And the Least Valuable Player goes to….
Omar Kreim
I loved watching Kreim with Les Carabins, so to see him transition to the pro game and actually stick–he’s been re-signed by Wanderers–is great. His role has changed in important ways–with Montreal he was more of a key attacking cog, whereas with Wanderers he’s a Swiss Army knife who can do a bit of everything. That means he probably won’t get Peter Schaale money, but can do a job for Wanderers as long as he cares to. Obviously he can deliver in the big moments, too.
The Unlikely XI
I don’t know what happened to the Fan XI this year. Honestly I wasn’t paying attention. If it never came back, that would be fine with me.
I’ll still put together a “best” XI, however–but one that has balance both practically and on paper, and which is designed for that thrifty captain who picks second on the schoolyard.
It’s tough to do this on only seven games.
I’m weighting a bit to Wanderers here, but only because the way they played was effective and I think they can and will build on it into next year. So this is a pretty basic 4-2-3-1–I’m not claiming any points for originality–with a midfield heavy on Wanderers. Morelli’s work-rate was a big part of what Stephen Hart did, and offers some creativity from the #10 while other XIs will feature Bustos or Bekker. It feels too easy to put Sissoko in there–not that I’ve seen him get the credit he deserves, but he will this winter if he ends up in MLS. That Kreim deputized so smoothly is why he’s now the proud owner of a snow shovel I backed over with the car last fall.
I dithered a bit out wide, but wanted Masta Kacher in there, and unfortunately that means Anthony Caceres drops to the bench, which is maybe the best spot for him at this point, but I like him in the second half. Max Ferrari operates as a bit more of a wide forward while Anthony Novak is maybe my biggest-name pick but as long as Bobby won’t consistently start him, I will.

## TO DO
**A.** Answer these questions using the soccer column:
(i) Which club has re-signed Omar Kreim?
(ii) What formation is the Unlikely XI built on?
(iii) Who drops to the bench so that Masta Kacher can be included?
**B.** Carry on the soccer column in the same voice, picking up right after its last sentence.
The data below is unrelated to the soccer column.

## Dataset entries
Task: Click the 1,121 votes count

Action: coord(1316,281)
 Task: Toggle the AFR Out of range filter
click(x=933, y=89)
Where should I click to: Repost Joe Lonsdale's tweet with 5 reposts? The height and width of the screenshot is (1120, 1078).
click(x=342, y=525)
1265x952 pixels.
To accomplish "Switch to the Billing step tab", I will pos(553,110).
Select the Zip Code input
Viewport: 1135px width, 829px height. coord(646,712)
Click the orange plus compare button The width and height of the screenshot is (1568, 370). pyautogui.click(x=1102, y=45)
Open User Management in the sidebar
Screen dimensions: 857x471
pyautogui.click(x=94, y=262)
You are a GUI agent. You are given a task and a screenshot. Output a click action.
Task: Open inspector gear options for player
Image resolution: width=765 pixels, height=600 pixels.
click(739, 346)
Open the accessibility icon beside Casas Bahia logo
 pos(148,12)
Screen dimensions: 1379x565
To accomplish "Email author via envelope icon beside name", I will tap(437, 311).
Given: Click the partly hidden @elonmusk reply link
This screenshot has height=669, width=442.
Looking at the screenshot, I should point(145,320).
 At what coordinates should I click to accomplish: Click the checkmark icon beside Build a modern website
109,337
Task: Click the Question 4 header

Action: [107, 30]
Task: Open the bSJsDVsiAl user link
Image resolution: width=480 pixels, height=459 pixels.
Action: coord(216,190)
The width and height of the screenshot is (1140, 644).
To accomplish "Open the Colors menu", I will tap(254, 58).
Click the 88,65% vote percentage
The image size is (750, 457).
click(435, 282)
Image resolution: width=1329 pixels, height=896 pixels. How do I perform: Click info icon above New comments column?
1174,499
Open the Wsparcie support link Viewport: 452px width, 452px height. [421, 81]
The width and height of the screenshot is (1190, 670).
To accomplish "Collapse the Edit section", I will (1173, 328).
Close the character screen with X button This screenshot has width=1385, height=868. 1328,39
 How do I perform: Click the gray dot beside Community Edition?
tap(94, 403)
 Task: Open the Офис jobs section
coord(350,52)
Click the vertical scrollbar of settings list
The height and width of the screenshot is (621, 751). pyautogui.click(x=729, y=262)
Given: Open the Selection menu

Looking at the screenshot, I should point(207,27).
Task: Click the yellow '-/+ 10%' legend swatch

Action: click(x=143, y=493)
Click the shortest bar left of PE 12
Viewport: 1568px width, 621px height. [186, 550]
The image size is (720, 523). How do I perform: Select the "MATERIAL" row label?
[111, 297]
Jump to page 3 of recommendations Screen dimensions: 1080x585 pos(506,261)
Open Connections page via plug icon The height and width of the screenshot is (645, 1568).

## SOLVED TASKS
**A.**
(i) Wanderers
(ii) A 4-2-3-1
(iii) Anthony Caceres

**B.**
Alex De Carolis is departing Wanderers, which is a pity because they were noticeably better when he was bombing up and down the left channel. I hope he lands somewhere he can continue to use his incredible engine. At centre-back and goalkeeper I’m going to give some love to Ottleti–they found a useful piece from nowhere in Milo Kapor and Nacho Zabal was the best–and busiest–goalkeeper on PEI without whom it would have been bleak for Ottawa.
Gasparotto deserves some recognition on retirement, but he’s actually on here for his aerial ability next to the more mobile Kapor. York’s problem wasn’t defending, and they were great on set-pieces.
Chrisno N’sa isn’t exactly an “unlikely” pick but he did just miss out on the U21 award to a guy at his position who was less consistent, so there.
Guys I’d have on the bench would include Ben McKendry, Austin Ricci, Klaidi Cela, and probably Eddies Mele Temguia and Jeannot Esua–the latter, in particular, has grown on me a bit since year one.